Breen, James  (5 July 1826 – 25 August 1866), He started work at Greenwich at age 16 as a calculator – His father Hugh also worked there. Later he went to Cambridge as an assistant astronomer to James Challis from 1846-58. He died in London of consumption.

Davidson, Martin, Rev. (1880-1968), born Armagh, Northern Ireland.  Studied mathematics at Queens University, Belfast before  entering the church.  He studied orbital dynamics and thence the orbits of meteors. He joined both the British Astronomical Association becoming president (1936-8) and the Royal Astronomical Society in 1911 (see obit. Irish Astronomical Journal, 9, 170 &  JBAA,124 (4),187-97).

Ellison, William Frederick Archdall, Rev.(1864 April 28 – 1936 December 31) Studied classics at Trinity College Dublin in 1883. Took Holy Orders in 1890 and moved to Monkwearmouth, Sunderland. Returned to Ireland in 1899 and by 1908 was in Wexford where he set up his first observatory. Became a proficient lens and mirror maker and wrote on these subjects in ATM, JBAA & the English Mechanic. Wrote a book entitled “The Amateur’s Telescope” on the subject in 1920. Was appointed to the directorship of the Armagh Observatory on 1918 September 2 and when he found the observatory in a very run down state set about restoring it. In early 1919 he deeded one of his own telescopes to the observatory, an 18 inch reflector.
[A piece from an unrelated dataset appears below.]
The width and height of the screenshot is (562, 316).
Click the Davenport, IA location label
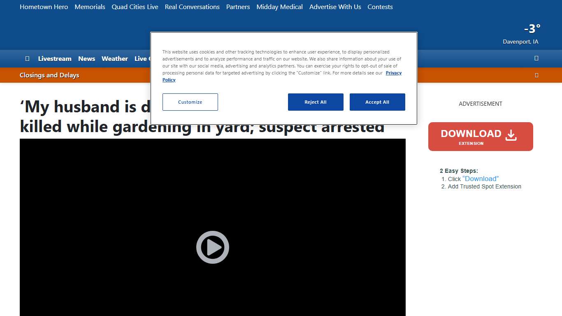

Hardcastle, Joseph A. (1868-1917), William Herschel’s great grandson, was born in Harrow. For a time the Duke of Marlborough’s 10-feet Herschel reflector (now in the Whipple Museum) was loaned to Hardcastle. Of independent means, a lecturer in astronomy for Cambridge and Oxford extension, he worked as a volunteer for periods with Professor Turner at the Oxford Observatory. In 1903 he moved to Crowthorne, Berks, at the invitation of S.A. Saunder, to help him with his lunar map. There Hardcastle made more than 20,000 micrometer measurements with an instrument loaned by Turner, a contribution to a lunar map of enduring value. The map is generally credited to Saunder, but Hardcastle deserves equal credit (see Bennett 1990, 172-3; ‘Obituary Notices…’, MNRAS, 78 (1918), 246-8); Middlesex).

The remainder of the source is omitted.